United States District Court, E.D. California
FINDINGS AND RECOMMENDATIONS TO DENY FIRST AMENDED PETITION FOR WRIT OF HABEAS CORPUS (Doc. 27). ORDER DIRECTING THAT OBJECTIONS BE FILED WITHIN TWENTY-ONE DAYS
ORDER DIRECTING CLERK OF THE COURT TO SUBSTITUTE WILLIAM MUNIZ AS NAMED RESPONDENT
JENNIFER L. THURSTON, Magistrate Judge.
Petitioner is a state prisoner proceeding pro se with a petition for writ of habeas corpus pursuant to 28 U.S.C. § 2254.
Petitioner was convicted in 2008 for shooting at an occupied motor vehicle and three counts of assault with a firearm which involved sentence enhancements and gang allegations. The Tulare County Superior Court sentenced him to an indeterminate 32-years-to-life, and he remains in custody.

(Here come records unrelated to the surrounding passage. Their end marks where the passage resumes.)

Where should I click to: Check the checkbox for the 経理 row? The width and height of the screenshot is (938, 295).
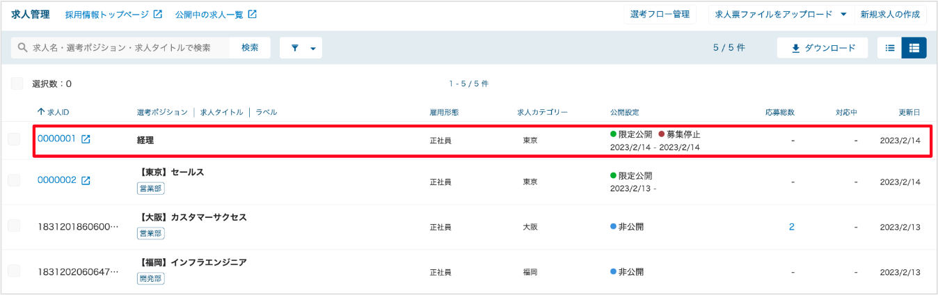pyautogui.click(x=14, y=139)
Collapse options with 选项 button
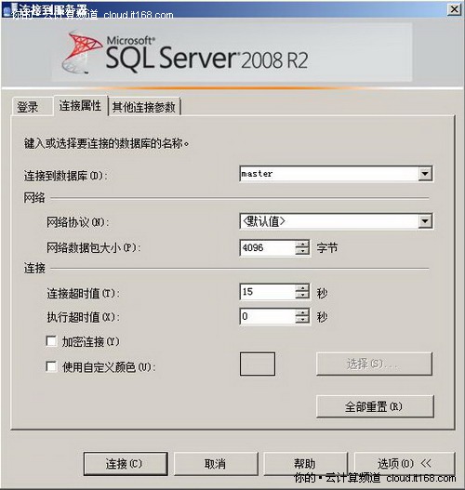Image resolution: width=465 pixels, height=490 pixels. (x=404, y=464)
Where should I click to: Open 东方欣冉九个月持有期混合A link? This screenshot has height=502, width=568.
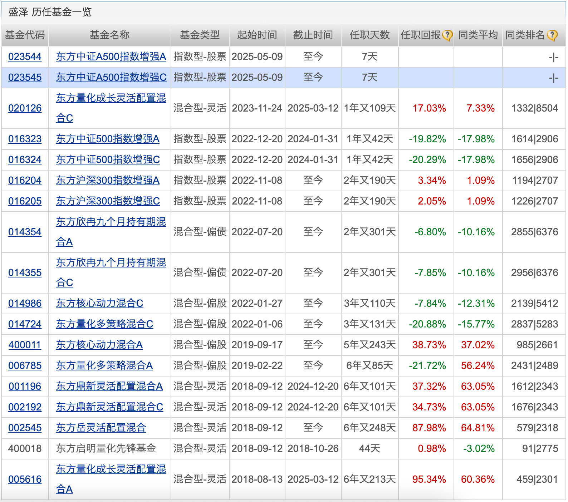pos(111,222)
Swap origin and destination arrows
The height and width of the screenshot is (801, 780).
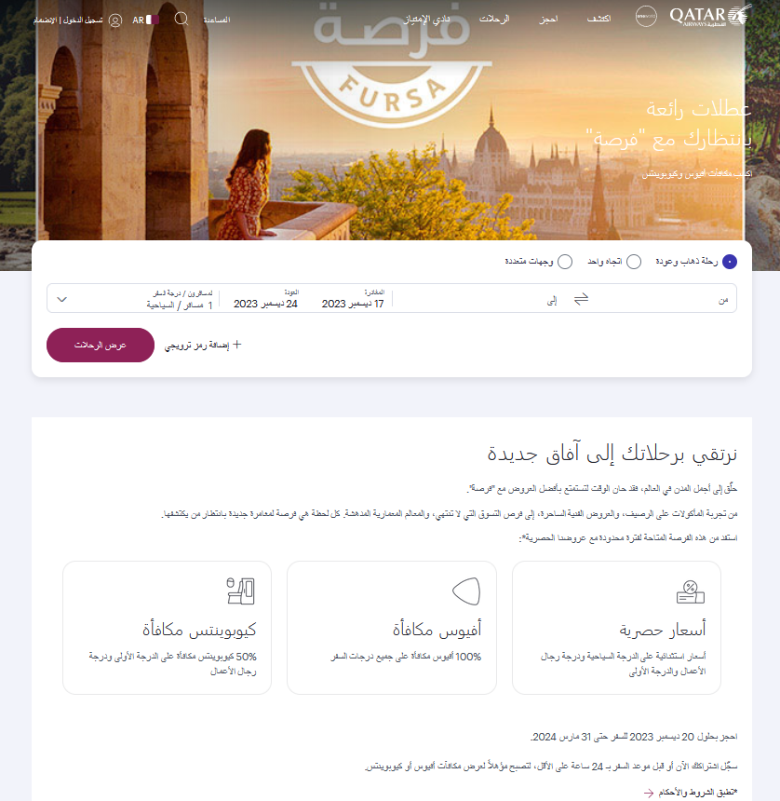[581, 299]
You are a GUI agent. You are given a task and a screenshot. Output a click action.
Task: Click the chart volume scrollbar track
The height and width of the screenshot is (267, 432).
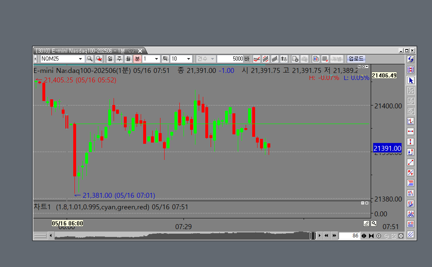tap(181, 236)
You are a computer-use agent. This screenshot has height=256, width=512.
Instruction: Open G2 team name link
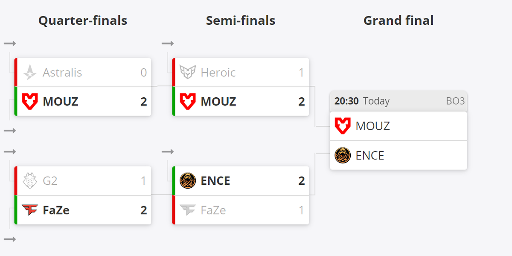[x=50, y=181]
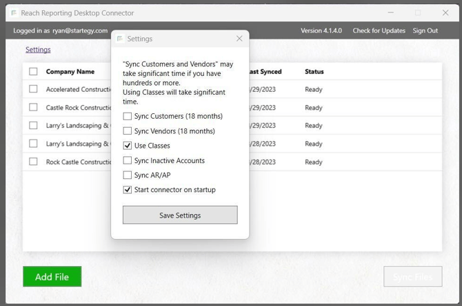Click the Status column header

[314, 72]
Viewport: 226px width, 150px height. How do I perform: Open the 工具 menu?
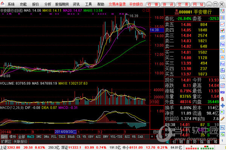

Petitioner filed a direct appeal in the California Court of Appeals, Fifth Appellate District (the "5th DCA"), which affirmed the conviction, except for the sentence, in which the court ordered that the sentenced imposed for one of the assault charged be stayed and directed the trial court to amend the abstract of judgment to reflect that fact. (Doc. 45, Ex. A). Petitioner filed a petition for review in the California Supreme Court that was summarily denied. (Lodged Documents ("LD") 3; 4). On February 25, 2010, the trial court amended the abstract of judgment in compliance with the 5th DCA's ruling. (LD 5).
On January 11, 2011, Petitioner filed a state habeas petition in the Tulare County Superior Court, arguing that the trial court should have discharged his trial attorney; the petition was denied. (LD 6; 7). Petitioner then filed a habeas petition in the 5th DCA raising, for the first time, the issues of ineffective assistance of trial and appellate counsel; this petition was summarily denied. (LD 8; 9). Finally, Petitioner filed a habeas petition in the California Supreme Court, again arguing ineffective assistance of trial and appellate counsel. This petition, likewise, was denied. (LD 9; 10).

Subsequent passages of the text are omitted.